> **Problem requirements**:
In the entries below, find the line with "This screenshot has width=800, height=439." and the line with "Click the trash can icon for build #2"; give again those lines and every line between them, exactly.

[Data excerpts]
--*--
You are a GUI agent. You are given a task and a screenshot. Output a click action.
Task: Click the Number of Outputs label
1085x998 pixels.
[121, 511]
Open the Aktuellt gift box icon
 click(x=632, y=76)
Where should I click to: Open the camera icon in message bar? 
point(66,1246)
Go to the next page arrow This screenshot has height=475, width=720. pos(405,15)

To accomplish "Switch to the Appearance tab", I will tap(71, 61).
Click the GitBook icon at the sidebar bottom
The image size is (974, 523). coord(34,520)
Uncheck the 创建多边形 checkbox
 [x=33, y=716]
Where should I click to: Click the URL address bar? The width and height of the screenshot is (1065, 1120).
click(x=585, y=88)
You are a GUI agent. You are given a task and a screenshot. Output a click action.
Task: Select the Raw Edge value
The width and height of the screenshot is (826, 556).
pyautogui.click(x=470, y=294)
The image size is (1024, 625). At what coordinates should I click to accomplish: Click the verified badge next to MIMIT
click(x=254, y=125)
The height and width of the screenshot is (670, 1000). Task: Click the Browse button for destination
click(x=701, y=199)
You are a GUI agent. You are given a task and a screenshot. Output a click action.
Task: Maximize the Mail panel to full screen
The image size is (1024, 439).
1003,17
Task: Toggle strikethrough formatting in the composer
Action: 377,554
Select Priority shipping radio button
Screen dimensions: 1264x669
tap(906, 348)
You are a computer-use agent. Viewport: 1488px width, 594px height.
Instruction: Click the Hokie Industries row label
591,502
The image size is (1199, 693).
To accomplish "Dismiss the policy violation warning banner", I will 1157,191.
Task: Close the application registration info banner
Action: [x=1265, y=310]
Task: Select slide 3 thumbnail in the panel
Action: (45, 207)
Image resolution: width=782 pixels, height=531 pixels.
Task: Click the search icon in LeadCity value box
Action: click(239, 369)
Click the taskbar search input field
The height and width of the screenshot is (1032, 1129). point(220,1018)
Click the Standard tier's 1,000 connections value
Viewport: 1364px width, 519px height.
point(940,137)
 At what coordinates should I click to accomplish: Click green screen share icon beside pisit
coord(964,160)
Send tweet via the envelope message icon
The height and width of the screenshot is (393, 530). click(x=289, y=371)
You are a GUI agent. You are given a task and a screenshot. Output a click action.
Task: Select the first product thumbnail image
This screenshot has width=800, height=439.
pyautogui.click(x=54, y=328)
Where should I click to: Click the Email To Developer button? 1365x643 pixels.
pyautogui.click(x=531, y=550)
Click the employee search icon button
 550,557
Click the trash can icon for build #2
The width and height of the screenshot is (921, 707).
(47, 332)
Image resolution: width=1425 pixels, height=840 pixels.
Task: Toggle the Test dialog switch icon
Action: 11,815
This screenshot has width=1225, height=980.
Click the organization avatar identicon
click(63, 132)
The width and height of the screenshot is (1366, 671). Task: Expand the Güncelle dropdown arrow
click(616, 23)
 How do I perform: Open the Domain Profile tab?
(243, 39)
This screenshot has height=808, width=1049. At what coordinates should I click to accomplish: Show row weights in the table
--*--
> **Written response**:
This screenshot has width=800, height=439.
pyautogui.click(x=54, y=328)
Where should I click to: Click the Email To Developer button? 1365x643 pixels.
pyautogui.click(x=531, y=550)
Click the employee search icon button
 550,557
Click the trash can icon for build #2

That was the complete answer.